# Made in Viet Nam



## seayakbill (Jan 16, 2016)

I received a 6 pack of Lionel ore cars and there was a large label on the shipping carton declairing that the ore cars were made in Viet Nam.

I have read dozens of times on all the forums that Lionel or any manufacture cannot remove tooling from China. So, did Lionel manufacture new tooling out of China to produce these cars or can tooling be removed from China.

Either case I wonder why Lionel didn't transfer the tooling to the good ole USA to produce these ore cars.

Bill


----------



## Spence (Oct 15, 2015)

Eric’s trains reviewed some hoppers recently that were made in Vietnam.


----------



## Lehigh74 (Sep 25, 2015)

I'm wondering if they used Weaver tooling, but a quick search for Weaver ore cars came up empty.


----------



## Rocky Mountaineer (Sep 19, 2015)

I'm wondering if this ore car tooling might have come from a fairly recent Lionel acquisition. The only "existing" tooling that I'm aware of for ore cars would be Lionel, MTH, Atlas-O, K-Line and RMT.

I really don't know what to believe anymore regarding tooling in China. I do know that the Lionel Milk Cars have been quite the fiasco in that they were announced over 3+ years ago as a China-based project.
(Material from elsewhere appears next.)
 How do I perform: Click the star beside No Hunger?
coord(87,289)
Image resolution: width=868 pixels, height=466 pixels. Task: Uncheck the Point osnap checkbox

Then something happened that caused Lionel to move the project to Romania. Apparently, that was like going from the frying pan into the fire, because Lionel ultimately gave up on that project -- reportedly saying they'd need to re-invest in tooling to give the Milk Cars (and rotary gondolas as well if I'm not mistaken) any chance of seeing the light of day again. Now there have been reports that the Milk Cars are in fact due out later this month. So who knows where those were manufactured!!! 

As for Vietnam as a factory location... I suppose if the math works, Lionel will have trains manufactured anywhere. The guys in Lionel's boardroom making these decisions are not train guys -- they can just as easily be executives at a company making widgets. As a result, nobody at Lionel knows what's gonna arrive in North Carolina until the containers with finished product arrive in the warehouse. So it is what it is.


----------



## PRR1950 (Oct 26, 2013)

And what makes anyone think that those ore cars were not actually cast in China, shipped to Viet Nam for painting and final assembly, and then labeled as "Made in Viet Nam." The world of tariffs and taxes allows for multiple definitions of "manufacturing," some based on where most "value" is added in the process. There may not be much value in simple casting, and dealing with two Communist countries makes the wording even more questionable.

Just food for thought form a retired IRS agent .

Chuck


----------



## superwarp1 (Dec 13, 2016)

Not due out this month but re-cataloged in this months addition. Hopefully, we'll find out in a couple of weeks.


----------



## Lehigh74 (Sep 25, 2015)

PRR1950 said:


> And what makes anyone think that those ore cars were not actually cast in China, shipped to Viet Nam for painting and final assembly, and then labeled as "Made in Viet Nam." The world of tariffs and taxes allows for multiple definitions of "manufacturing," some based on where most "value" is added in the process. There may not be much value in simple casting, and dealing with two Communist countries makes the wording even more questionable.
> 
> Just food for thought form a retired IRS agent .
> 
> Chuck


That’s a good point. I watched a show recently on adulterated honey. After the US added a sizable tariff to counteract Chinese dumping of the stuff, they trans shipped it thru various SE Asia countries to try to avoid the tariff.


----------



## Krieglok (Sep 7, 2013)

If LL Bean can make much of their product line in Vietnam, so can Lionel I suppose. Vietnam is the next cheap labor pool in a long history of Asian manufacturing. 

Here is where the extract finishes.